Pratt & Whitney Rocketdyne Cuts Valley WorkforceWednesday, November 7, 2012
Rocket engine manufacturer Pratt & Whitney Rocketdyne Inc. cut 100 salaried and hourly positions Wednesday as a response to an uncertain future of the space industry and the general economic climate.
Seventy five of those positions were eliminated in its two San Fernando Valley facilities – one on Canoga Avenue in Canoga Park, and the other at DeSoto Avenue and Nordhoff Street in Chatsworth. The layoffs bring total Valley employees to 1,100.
Rocketdyne also has operations in Alabama and Florida.

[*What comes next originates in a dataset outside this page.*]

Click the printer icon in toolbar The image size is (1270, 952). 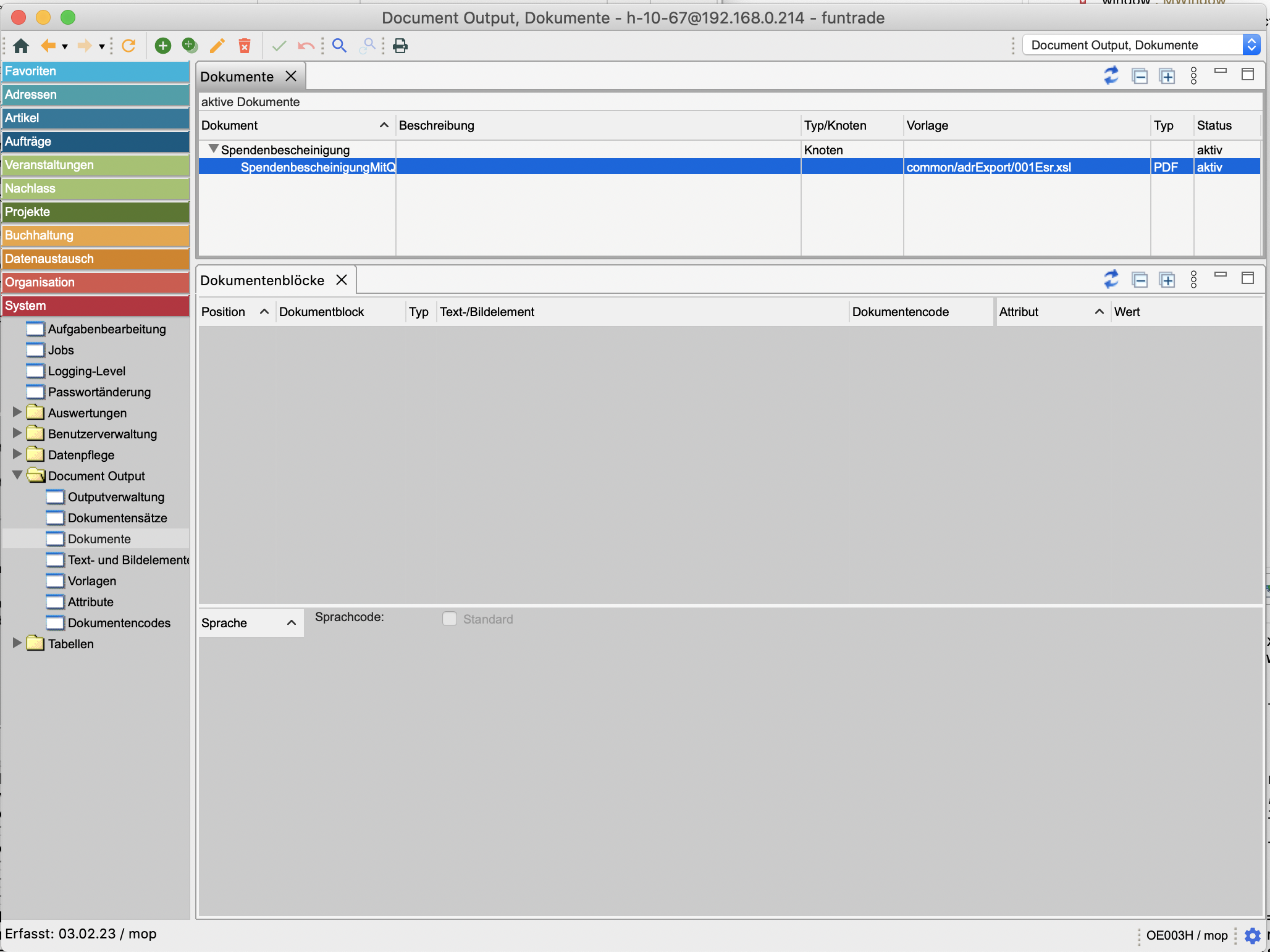click(x=400, y=46)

It is owned by Hartford, Conn.-based United Technologies Corp. although a sale to aerospace giant GenCorp in Rancho Cordova remains pending.
The staffing cuts were necessary for Rocketdyne to serve customers in the most efficient and cost-effective way, including streamlining the organization, and redeploying overhead costs, the company said in a prepared statement.
“Over the past several years, (Rocketdyne) has also put in place a number of aggressive cost-cutting measures, including reducing facility space, travel reductions, merit pay deferrals, furloughs and significantly reducing contract labor and other service providers,” the statement said.
In 2011, Rocketdyne laid off 300 employees company-wide, with about half working out of the Valley locations.
Rocketdyne has a long and storied history in the Valley. During the 1960s, the Canoga Park plant designed and manufactured the F-1 and J-2 engines that lifted the Saturn V rocket to the moon. The end of the Apollo program saw a dramatic decrease in manpower and those that remained were put to work designing the main engines for the space shuttle, which kept the company busy until the program ended in July 2011.
In the post-shuttle era, Rocketdyne now must remain not only cost effective but relevant in the face of competition from newer space industry players, including Space Exploration Technologies – or Space X – in Hawthorne.
Rocketdyne is repurposing space shuttle main engines and developing the J-2X engine to power the Space Launch System, NASA’s next manned space vehicle for deep space missions. The company is also supplying the launch abort engine for the seven-person Crew Space Transportation-100 capsule under development by lead contractor Boeing Co. for missions to the International Space Station and low-earth orbit destinations.